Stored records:
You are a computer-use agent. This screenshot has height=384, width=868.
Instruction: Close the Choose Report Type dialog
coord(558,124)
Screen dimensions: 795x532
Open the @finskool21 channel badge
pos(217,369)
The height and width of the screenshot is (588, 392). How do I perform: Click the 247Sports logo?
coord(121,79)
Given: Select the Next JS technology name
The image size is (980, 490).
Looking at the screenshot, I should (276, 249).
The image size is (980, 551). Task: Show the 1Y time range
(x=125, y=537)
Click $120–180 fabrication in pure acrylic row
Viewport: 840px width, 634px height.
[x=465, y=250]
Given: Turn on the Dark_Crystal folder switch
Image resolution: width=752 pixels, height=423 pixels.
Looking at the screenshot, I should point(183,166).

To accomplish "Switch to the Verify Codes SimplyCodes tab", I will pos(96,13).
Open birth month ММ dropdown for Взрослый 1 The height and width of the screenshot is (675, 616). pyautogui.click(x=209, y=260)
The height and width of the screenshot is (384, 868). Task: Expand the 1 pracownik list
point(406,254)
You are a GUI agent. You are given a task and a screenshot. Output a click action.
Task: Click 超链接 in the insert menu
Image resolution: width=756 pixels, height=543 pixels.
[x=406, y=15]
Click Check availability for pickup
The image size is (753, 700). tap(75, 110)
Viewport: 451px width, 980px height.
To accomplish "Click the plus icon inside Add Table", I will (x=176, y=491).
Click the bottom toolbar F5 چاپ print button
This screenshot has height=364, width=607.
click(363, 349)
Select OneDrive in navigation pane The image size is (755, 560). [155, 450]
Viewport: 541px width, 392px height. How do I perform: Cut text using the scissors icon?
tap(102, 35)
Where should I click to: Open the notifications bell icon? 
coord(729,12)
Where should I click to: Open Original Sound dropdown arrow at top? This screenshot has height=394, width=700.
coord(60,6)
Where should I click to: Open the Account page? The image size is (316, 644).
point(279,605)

=== Exercise instructions ===
The entries listed above are to be output exactly. Leave none out.

=== Exercise response ===
You are a computer-use agent. This screenshot has height=384, width=868.
Instruction: Close the Choose Report Type dialog
coord(558,124)
Screen dimensions: 795x532
Open the @finskool21 channel badge
pos(217,369)
The height and width of the screenshot is (588, 392). How do I perform: Click the 247Sports logo?
coord(121,79)
Given: Select the Next JS technology name
The image size is (980, 490).
Looking at the screenshot, I should (276, 249).
The image size is (980, 551). Task: Show the 1Y time range
(x=125, y=537)
Click $120–180 fabrication in pure acrylic row
Viewport: 840px width, 634px height.
[x=465, y=250]
Given: Turn on the Dark_Crystal folder switch
Image resolution: width=752 pixels, height=423 pixels.
Looking at the screenshot, I should point(183,166).

To accomplish "Switch to the Verify Codes SimplyCodes tab", I will pos(96,13).
Open birth month ММ dropdown for Взрослый 1 The height and width of the screenshot is (675, 616). pyautogui.click(x=209, y=260)
The height and width of the screenshot is (384, 868). Task: Expand the 1 pracownik list
point(406,254)
You are a GUI agent. You are given a task and a screenshot. Output a click action.
Task: Click 超链接 in the insert menu
Image resolution: width=756 pixels, height=543 pixels.
[x=406, y=15]
Click Check availability for pickup
The image size is (753, 700). tap(75, 110)
Viewport: 451px width, 980px height.
To accomplish "Click the plus icon inside Add Table", I will (x=176, y=491).
Click the bottom toolbar F5 چاپ print button
This screenshot has height=364, width=607.
click(363, 349)
Select OneDrive in navigation pane The image size is (755, 560). [155, 450]
Viewport: 541px width, 392px height. How do I perform: Cut text using the scissors icon?
tap(102, 35)
Where should I click to: Open the notifications bell icon? 
coord(729,12)
Where should I click to: Open Original Sound dropdown arrow at top? This screenshot has height=394, width=700.
coord(60,6)
Where should I click to: Open the Account page? The image size is (316, 644).
point(279,605)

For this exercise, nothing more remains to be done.